- WRITTEN EXERCISE
Please quote the part of the smoker forum thread that opens with the words containing "I'm new to smoking" and closes with "why I'm asking.".

- PASSAGE TO READ
◆ ◆ ◆ ◆
# First, I need a smoker!



## phil23 (Sep 17, 2014)

Hello!

I'm new to smoking and I'm still wondering what kind of smoker I'll buy. I already searched this forum and the Internet and would have few questions for you Gurus...

First, let's call it "poorman's" option... Could I simply buy an AMNS or AMNPS and use it with my BBQ grill? I want to cold and hot smoke (of course for hot smoking I would not put the AMNS over the flame...) Would that work OK or if I should just forget about that silly idea and buy a real smoker? I know it's not the perfect setting, just wondering if it works...

Second option is indeed to buy a smoker. I know I want an electric one to start. I want to put my food in it, add wood and (almost) forget about it for a while. Is there a brand I should stay away from? Budget is a little low (around 200-250), that's why I'm asking.

People here (and elsewhere) seem to like the Masterbuilt so I'm tempted to buy this one. But I'm kind of lost in the variety of models out there. What are the important features? What is a "nice-to-have" vs "must have"? (for example, analog vs digital, power (Watts), etc.) . Can I cold smoke with that? If not, guess I'll have to buy an AMNS for cold smoking? What would be your suggestion for my needs?
◆ ◆ ◆ ◆
- DATA EXTRACT

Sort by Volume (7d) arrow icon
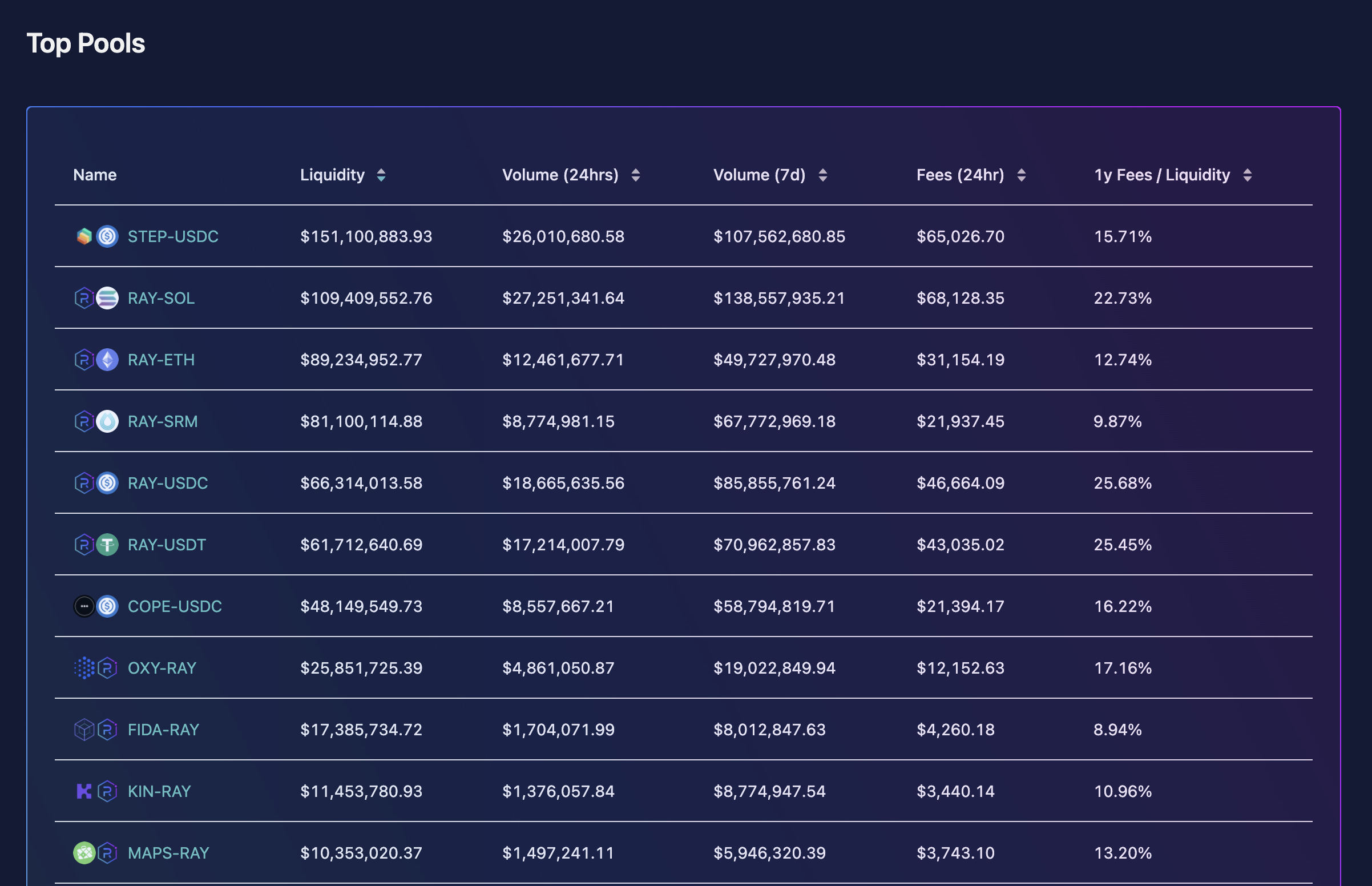 pos(823,175)
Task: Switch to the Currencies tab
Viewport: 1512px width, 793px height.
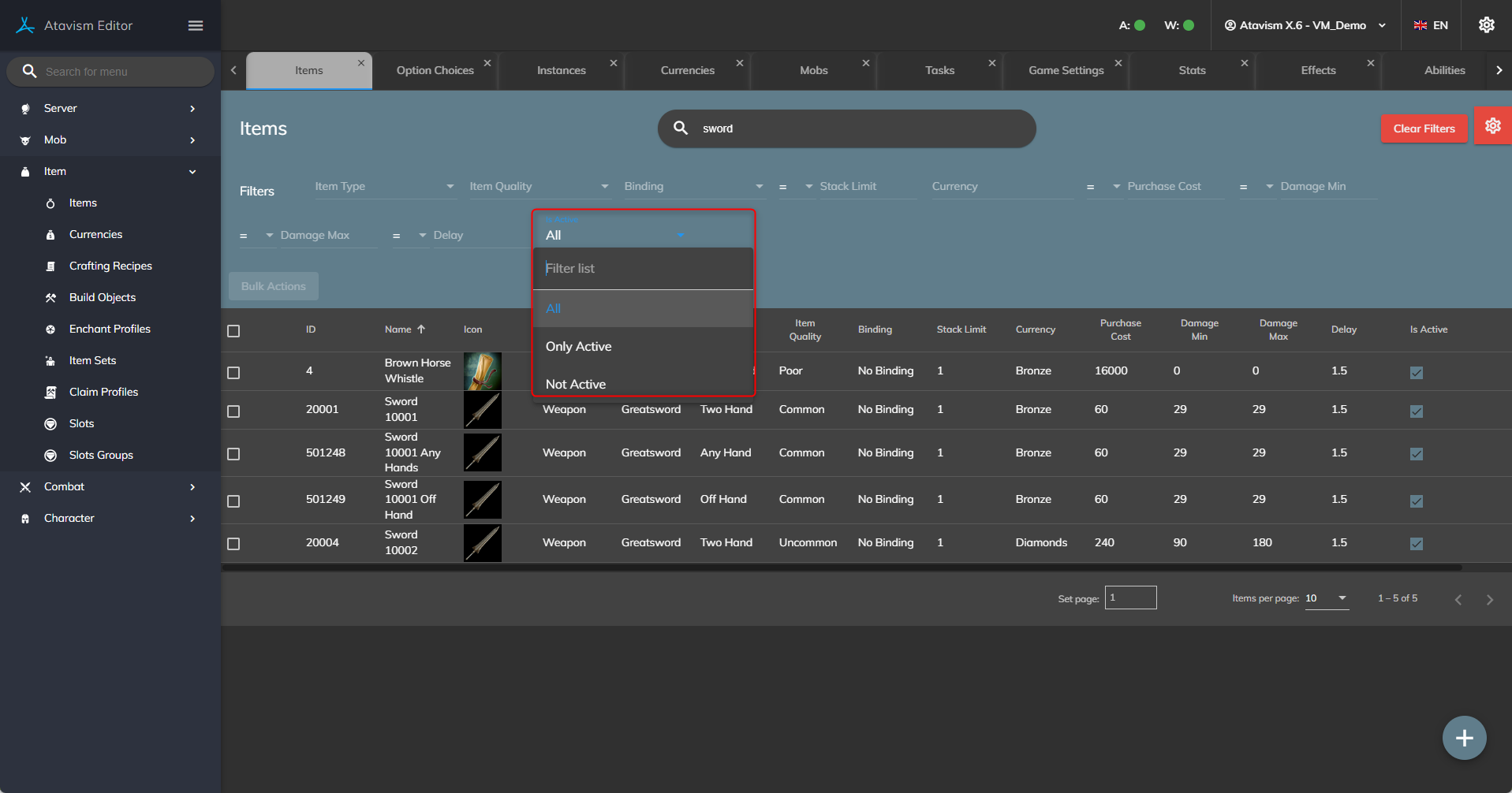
◆ ◆ ◆ ◆
- ANSWER BELOW
I'm new to smoking and I'm still wondering what kind of smoker I'll buy. I already searched this forum and the Internet and would have few questions for you Gurus...

First, let's call it "poorman's" option... Could I simply buy an AMNS or AMNPS and use it with my BBQ grill? I want to cold and hot smoke (of course for hot smoking I would not put the AMNS over the flame...) Would that work OK or if I should just forget about that silly idea and buy a real smoker? I know it's not the perfect setting, just wondering if it works...

Second option is indeed to buy a smoker. I know I want an electric one to start. I want to put my food in it, add wood and (almost) forget about it for a while. Is there a brand I should stay away from? Budget is a little low (around 200-250), that's why I'm asking.